Some of us call it the “concrete ceiling,” but most of us know it as the glass ceiling. Black women face a unique set of challenges when looking to get over the hurdle of senior leader to C-Suite.
Due to the intense pressure placed on organizations for gender diversity on their boards, many companies have shown a 29 percent improvement in promoting women to the C-suite since 2015.
According to LeanIn.Org and McKinsey & Company’s Women in the Workplace 2019 report, the C-Suite has shown progress within the pipeline for women with “44 percent of companies having three or more women in their C-suite.” However, Black women still have a disparity with only 1 in 25 C-suite executives identify as a woman of color.
The study collected information from 329 participating organizations employing 13 million people and surveyed more than 68,500 employees to understand their day-to-day work experiences better. Among the key findings was the risk women face earlier in their careers when pursuing the promotion to manager known as the “broken rung.”
This early-career challenge can slow and even halt Black women’s mobility in the workforce and greatly impact their overall career salary. The study revealed that for every 100 entry-level men who got promoted to manager, only 58 Black women are promoted.
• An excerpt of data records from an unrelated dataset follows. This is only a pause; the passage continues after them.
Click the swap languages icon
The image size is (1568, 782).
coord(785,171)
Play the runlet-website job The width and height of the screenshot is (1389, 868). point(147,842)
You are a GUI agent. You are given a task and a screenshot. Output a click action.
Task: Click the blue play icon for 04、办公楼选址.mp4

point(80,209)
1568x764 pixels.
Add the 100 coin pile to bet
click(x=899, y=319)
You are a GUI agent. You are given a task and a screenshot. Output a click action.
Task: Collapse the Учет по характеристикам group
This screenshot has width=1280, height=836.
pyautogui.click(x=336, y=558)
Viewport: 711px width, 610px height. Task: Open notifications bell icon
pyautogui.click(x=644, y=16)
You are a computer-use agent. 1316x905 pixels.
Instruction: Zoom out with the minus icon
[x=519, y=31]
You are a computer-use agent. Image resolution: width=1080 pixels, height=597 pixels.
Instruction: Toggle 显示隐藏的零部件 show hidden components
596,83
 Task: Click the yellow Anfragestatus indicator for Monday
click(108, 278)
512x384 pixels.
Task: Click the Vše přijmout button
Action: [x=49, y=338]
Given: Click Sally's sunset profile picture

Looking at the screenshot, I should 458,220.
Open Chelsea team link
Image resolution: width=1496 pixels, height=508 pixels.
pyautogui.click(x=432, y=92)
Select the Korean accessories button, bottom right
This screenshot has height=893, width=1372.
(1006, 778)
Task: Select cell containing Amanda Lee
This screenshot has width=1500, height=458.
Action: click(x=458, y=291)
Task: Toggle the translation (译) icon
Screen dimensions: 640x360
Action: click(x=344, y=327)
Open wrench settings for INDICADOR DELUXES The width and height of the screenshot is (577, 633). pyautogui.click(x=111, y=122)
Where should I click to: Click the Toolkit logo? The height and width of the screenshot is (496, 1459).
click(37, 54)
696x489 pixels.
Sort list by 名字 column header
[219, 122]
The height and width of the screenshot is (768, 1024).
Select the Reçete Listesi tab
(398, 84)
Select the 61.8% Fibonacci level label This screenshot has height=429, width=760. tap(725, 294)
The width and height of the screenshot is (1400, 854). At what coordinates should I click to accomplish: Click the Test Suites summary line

This new key finding is based on five years of pipeline data from hundreds of companies. The study revealed, “this ‘broken rung’ is the most significant systemic barrier to gender parity.”
As for what will it take for companies to finally level up? One way to help Black women walk though the management threshold is more sponsorship and support at work. With 41 percent of Black women setting their eyes on a top executive role, compared to 29 percent of white women, there is still a lack of resources and support needed to get us there.
Additional findings from the study showed that only 26 percent of the Black women surveyed believed they have equal access to sponsorship. Having someone to advocate for you when you are not in a room is key to workplace advancement. However, that sponsorship in and outside of their organizations is hard to find, leaving only 28 percent of Black women to feel that the best opportunities go the most deserving employees.
Only time will tell. But one thing is for certain, Black women are not waiting around.